Did you see the story in early May about the murder of a rabbi's wife in Cherry Hill, New Jersey?  In this matter, Rabbi Fred Neulander is alleged to have hired a hit man to kill his wife.  It has been said that he was involved in numerous extra-marital affairs.  Apparently the rabbi, wishing to avoid a high-profile divorce, hired a hit man to kill Carol Neulander, who owned a bakery shop and raised their three children. The prosecution was faced with a case that was pretty much circumstantial until just recently when two roommates at a halfway house for recovering alcoholics confessed to the murder, claiming to have been hired by Rabbi Neulander.

 

 What I want to focus on here is one of the alleged hit men named Jenoff.  Mr.
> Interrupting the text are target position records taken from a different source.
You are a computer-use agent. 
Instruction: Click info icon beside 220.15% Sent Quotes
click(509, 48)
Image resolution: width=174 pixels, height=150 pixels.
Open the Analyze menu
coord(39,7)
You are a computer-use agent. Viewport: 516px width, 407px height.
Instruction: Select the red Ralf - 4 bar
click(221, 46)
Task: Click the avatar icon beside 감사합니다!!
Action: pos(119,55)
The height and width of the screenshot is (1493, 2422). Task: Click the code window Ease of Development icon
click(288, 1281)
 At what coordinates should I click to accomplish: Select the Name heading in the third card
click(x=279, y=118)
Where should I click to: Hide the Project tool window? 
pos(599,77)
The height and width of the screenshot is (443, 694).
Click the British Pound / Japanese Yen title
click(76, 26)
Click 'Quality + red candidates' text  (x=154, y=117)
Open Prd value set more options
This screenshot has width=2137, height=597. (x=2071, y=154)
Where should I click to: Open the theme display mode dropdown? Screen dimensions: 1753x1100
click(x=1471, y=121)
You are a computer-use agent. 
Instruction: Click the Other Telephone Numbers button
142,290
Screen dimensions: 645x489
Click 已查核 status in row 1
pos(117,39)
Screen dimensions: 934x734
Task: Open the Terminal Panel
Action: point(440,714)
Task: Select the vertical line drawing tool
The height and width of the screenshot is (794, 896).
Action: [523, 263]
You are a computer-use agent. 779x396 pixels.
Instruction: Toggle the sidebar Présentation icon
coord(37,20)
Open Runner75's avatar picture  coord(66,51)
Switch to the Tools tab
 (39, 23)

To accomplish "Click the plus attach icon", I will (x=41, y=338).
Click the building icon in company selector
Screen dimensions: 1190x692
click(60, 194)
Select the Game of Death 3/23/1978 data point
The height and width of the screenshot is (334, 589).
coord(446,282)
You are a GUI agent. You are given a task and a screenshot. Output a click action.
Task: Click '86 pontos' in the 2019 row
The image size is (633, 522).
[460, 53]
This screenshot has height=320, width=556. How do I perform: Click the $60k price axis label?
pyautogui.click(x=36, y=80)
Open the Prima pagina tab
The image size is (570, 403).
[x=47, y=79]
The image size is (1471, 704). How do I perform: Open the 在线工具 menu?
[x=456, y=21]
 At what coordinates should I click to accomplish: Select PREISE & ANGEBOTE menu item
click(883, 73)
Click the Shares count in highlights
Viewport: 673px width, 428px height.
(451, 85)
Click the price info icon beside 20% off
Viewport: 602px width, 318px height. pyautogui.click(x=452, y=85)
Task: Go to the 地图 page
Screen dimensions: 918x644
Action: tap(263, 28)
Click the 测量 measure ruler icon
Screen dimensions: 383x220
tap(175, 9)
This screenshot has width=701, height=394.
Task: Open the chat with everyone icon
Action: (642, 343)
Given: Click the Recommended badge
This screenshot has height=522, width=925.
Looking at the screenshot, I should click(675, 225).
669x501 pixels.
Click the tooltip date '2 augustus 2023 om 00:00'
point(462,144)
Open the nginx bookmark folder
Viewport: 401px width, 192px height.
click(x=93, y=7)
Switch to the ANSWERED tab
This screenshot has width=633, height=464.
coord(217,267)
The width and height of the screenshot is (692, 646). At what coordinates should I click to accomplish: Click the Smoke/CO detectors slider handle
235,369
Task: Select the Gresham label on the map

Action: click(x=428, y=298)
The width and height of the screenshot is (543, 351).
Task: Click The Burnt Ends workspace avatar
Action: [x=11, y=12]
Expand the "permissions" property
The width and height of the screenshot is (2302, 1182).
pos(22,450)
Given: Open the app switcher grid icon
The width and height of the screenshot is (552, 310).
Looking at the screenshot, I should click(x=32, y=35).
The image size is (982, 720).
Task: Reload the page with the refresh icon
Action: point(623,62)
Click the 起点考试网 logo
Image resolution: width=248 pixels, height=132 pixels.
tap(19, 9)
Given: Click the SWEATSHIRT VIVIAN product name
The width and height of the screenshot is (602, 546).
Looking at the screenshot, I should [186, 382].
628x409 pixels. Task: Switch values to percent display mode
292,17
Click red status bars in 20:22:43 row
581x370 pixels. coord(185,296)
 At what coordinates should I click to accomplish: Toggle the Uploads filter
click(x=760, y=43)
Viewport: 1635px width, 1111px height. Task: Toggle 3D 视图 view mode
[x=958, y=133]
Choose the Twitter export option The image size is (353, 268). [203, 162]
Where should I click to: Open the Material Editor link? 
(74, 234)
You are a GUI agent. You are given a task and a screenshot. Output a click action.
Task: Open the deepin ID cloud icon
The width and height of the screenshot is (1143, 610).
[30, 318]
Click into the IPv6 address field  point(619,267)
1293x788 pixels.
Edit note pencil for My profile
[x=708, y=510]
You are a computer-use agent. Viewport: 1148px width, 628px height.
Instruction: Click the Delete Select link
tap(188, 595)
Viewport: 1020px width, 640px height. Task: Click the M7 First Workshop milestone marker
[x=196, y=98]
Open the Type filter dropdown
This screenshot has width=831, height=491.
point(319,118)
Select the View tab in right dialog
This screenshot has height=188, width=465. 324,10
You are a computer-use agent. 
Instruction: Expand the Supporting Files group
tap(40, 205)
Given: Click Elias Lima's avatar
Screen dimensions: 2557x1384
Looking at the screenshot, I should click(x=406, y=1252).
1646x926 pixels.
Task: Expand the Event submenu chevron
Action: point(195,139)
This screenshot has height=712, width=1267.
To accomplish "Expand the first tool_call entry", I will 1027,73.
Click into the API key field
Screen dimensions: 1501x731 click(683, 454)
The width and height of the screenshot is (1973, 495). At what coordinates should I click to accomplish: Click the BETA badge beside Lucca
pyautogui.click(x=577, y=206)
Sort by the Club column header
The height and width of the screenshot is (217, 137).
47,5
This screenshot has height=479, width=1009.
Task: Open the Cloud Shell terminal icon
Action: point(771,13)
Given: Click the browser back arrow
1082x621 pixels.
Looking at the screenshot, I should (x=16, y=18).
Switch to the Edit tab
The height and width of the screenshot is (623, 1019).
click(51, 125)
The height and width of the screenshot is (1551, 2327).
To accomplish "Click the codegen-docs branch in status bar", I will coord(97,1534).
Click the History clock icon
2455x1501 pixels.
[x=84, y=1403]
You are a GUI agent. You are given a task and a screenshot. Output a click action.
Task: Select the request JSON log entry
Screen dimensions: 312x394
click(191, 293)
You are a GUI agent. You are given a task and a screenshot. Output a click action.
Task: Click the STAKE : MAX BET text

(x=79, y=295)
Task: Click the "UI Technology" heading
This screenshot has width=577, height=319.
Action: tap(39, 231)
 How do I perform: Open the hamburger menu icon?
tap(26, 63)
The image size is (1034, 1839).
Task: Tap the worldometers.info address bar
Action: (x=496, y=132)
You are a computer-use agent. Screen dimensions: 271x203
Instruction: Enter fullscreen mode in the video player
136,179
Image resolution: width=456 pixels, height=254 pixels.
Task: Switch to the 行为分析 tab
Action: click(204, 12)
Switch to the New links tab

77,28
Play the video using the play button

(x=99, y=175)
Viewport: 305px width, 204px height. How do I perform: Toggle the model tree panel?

Jenoff is a private investigator who had consulted with the rabbi in 1994 after his marriage collapsed.  During one of their sessions, the rabbi told Mr. Jenoff he had a special assignment for him.  Jenoff describes himself as a major admirer of the rabbi who would have done anything for him.  According to Jenoff he did not know who it was the rabbi had asked him to kill.  He went to where he was told and bludgeoned the woman to death.  According to Jenoff, he "vomited when he learned on the radio the next morning that the woman whose death he arranged was Mrs. Neulander . . .  I never would have done it if I had known it was the rabbi's wife . . . I'm not a bad person.  I just did a bad thing."

 


What a wonderful defense.  He thinks it is much worse because it was the Rabbi’s wife?  Does Jenoff become a better person depending on who his victim is?   How can he possibly think that he is not a bad person, based on what he did?  That’s how bad people are defined, they do bad things.  Good people do good things.  If you do more good things than bad things, you're generally deemed a good person, depending on the relative importance of the things you are doing.

 

I judge people on what they do, not on what they say.  It is easy to consider oneself a good person.  I believe that most people go to bed at night thinking they are good people.  That is why we need an objective code of laws and some would argue the Ten Commandments in order to provide an objective basis of right and wrong.  If you murder someone, rabbi's wife or plumber's wife, you are vile. 

 

I do not judge people by what they think.  Often people will think evil or inappropriate thoughts, however, as long as they do not act on them, in my book they are OK.  Jimmy Carter may not have been proud of himself for lusting after his neighbor's wife, but that was Jimmy being human and acknowledging his humanity.  It is one thing to lust, it is quite another to act on the lust. 

 

In this case, Mr. Jenoff killed a woman at the request of Rabbi Neulander.  I don't need to know much more than that to conclude that Mr. Jenoff is a bad person who has an extremely skewed view of the difference between right and wrong and on what makes one either a bad person or a good person.